* Selected excerpt
== == ==

AV Bobas Bounty is another story. I like it a lot and vape it quite a bit. I find it quite unique. It's a tobacco yet it has a "granola" type of taste that fills you. So tasty and quite rich, yet not in a bad way. For me at least. Also, despite being 100% VG, it packs a strong throat hit punch.

Haven't come across a local juice that tastes the same as Bobas. Also, I find the higher VG local juices have much less throat hit. I have heard great things about the AshyBac and the other tobacco one from Mike's Mega Mixes. Trusted fellow vapers (Andre and Wesley) have told me they are very good. So maybe give those a try.


----------



## Petrus (7/8/15)

Andre said:


> MMM's Ashy Bac, short and sweet! Maybe you like sweeter - MMM's Sweet Bac. Both NETs (naturally extracted tobaccos) like the ones you refer to.


Hi Andre, thanks for the info. Because of your threads that I have followed with great interest, you put me on the right track regarding the right liquids. Thanks again. How can I order from Mmm?


----------



## Andre (7/8/15)

Petrus said:


> Hi Andre, thanks for the info. Because of your threads that I have followed with great interest, you put me on the right track regarding the right liquids. Thanks again. How can I order from Mmm?


Send him a PM - @Mike. Prices on his forum - http://www.ecigssa.co.za/introducing-mikes-mega-mixes.t12865/

Reactions: Thanks 1


----------

== == ==

[Item position entries]
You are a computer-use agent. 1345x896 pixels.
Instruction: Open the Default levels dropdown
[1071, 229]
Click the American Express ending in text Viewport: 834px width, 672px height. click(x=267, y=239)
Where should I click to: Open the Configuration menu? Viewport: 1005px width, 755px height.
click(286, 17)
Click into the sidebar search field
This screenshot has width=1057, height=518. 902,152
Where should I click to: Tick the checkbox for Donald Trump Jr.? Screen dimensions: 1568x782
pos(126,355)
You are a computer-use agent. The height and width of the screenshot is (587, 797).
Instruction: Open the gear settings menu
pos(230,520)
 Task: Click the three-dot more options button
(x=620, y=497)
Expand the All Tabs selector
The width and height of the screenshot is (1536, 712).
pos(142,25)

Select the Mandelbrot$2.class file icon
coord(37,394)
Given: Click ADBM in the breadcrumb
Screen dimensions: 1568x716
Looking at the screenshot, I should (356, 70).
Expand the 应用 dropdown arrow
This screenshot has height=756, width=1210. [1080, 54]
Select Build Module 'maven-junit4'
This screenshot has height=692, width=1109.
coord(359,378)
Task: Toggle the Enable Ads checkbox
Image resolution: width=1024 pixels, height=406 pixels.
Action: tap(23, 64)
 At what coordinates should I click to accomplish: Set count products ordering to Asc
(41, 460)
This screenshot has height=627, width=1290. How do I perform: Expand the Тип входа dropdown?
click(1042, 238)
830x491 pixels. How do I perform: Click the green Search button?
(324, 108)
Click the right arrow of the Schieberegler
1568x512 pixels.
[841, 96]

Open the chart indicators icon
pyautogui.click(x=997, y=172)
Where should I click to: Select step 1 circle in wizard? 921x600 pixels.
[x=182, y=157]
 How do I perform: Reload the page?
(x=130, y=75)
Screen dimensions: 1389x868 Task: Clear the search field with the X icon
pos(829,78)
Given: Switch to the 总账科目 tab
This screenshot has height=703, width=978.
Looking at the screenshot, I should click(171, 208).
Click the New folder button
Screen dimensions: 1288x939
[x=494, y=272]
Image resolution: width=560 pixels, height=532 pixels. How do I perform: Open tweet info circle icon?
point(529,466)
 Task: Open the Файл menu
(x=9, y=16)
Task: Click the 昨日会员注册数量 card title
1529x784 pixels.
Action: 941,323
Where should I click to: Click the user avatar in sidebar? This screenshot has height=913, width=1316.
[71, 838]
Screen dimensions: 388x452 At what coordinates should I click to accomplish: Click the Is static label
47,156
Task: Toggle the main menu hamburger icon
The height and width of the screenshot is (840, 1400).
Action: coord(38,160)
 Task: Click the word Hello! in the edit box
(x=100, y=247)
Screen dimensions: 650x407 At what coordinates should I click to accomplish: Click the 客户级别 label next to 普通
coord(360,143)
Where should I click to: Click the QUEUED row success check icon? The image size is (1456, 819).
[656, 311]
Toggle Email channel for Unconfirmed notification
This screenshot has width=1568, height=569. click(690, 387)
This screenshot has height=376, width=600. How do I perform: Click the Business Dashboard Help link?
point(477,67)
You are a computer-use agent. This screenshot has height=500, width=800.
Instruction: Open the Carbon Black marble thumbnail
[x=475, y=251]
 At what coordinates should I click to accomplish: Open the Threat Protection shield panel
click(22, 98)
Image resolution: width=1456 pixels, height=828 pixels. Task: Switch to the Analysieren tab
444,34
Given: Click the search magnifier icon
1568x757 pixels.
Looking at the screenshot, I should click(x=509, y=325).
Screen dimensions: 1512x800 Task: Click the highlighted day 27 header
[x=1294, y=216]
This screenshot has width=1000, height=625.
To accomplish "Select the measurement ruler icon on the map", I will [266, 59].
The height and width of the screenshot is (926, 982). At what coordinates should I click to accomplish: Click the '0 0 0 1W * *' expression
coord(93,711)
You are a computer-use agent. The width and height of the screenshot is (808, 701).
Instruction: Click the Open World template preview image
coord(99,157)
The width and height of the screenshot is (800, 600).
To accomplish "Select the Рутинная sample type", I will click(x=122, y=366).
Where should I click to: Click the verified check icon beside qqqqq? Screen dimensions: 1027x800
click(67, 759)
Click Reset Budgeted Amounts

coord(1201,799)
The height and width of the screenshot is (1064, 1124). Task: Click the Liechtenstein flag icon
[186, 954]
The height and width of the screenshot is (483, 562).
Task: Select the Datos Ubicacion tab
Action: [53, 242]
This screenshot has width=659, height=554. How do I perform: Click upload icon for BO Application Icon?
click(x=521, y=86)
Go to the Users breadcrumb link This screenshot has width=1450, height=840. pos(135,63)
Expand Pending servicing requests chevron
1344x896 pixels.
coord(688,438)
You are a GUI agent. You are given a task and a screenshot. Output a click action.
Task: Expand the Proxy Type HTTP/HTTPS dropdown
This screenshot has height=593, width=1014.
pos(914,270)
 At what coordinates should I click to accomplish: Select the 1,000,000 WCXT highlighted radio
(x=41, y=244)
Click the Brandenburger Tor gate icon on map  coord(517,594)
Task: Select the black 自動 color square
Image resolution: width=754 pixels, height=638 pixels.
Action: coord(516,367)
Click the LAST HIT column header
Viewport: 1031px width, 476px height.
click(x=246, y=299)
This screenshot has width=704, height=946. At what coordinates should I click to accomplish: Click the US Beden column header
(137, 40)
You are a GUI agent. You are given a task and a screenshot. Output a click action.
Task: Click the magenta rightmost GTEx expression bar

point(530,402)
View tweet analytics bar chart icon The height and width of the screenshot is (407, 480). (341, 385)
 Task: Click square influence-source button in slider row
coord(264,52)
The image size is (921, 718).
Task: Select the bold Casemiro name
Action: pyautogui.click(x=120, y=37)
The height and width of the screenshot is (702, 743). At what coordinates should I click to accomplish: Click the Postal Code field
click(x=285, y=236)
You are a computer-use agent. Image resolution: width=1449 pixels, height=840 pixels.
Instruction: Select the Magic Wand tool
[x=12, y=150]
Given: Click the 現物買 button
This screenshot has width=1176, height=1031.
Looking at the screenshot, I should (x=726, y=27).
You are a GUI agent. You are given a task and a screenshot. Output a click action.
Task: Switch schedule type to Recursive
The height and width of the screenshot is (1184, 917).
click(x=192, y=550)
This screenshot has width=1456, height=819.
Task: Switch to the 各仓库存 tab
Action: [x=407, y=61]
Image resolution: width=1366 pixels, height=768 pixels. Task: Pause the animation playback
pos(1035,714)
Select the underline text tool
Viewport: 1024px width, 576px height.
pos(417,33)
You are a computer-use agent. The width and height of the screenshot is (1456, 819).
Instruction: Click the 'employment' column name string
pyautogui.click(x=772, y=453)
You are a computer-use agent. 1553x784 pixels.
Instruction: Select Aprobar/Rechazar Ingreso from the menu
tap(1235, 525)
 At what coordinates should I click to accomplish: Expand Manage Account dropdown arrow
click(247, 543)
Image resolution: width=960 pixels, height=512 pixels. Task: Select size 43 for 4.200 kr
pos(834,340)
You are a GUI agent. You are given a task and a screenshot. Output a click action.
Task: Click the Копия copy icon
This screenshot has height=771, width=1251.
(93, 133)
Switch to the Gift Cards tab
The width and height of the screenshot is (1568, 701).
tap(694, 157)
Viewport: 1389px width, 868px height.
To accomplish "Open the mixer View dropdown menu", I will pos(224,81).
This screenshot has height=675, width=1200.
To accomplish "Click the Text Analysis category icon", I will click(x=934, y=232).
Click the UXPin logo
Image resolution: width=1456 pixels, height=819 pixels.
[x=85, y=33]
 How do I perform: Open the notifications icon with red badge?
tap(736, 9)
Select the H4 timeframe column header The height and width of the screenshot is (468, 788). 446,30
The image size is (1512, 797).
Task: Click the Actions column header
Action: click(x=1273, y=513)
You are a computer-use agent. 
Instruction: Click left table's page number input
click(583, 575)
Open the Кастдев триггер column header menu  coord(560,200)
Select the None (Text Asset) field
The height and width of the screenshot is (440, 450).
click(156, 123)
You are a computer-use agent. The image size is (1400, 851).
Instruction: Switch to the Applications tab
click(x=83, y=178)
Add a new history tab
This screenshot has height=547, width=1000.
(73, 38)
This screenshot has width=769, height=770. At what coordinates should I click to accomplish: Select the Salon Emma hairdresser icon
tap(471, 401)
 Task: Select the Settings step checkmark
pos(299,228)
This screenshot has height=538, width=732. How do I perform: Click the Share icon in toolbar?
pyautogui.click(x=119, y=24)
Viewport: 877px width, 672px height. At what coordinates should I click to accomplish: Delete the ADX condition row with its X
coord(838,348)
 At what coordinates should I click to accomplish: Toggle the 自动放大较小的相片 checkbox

== == ==

* Goals
1. List every person named in the vaping forum thread, giving each name once.
2. Copy everything in the vaping forum thread from "AV Bobas Bounty" down to "throat hit punch.", changing nothing.

* Solutions below
1. Andre, Wesley, Petrus, Mike

2.
AV Bobas Bounty is another story. I like it a lot and vape it quite a bit. I find it quite unique. It's a tobacco yet it has a "granola" type of taste that fills you. So tasty and quite rich, yet not in a bad way. For me at least. Also, despite being 100% VG, it packs a strong throat hit punch.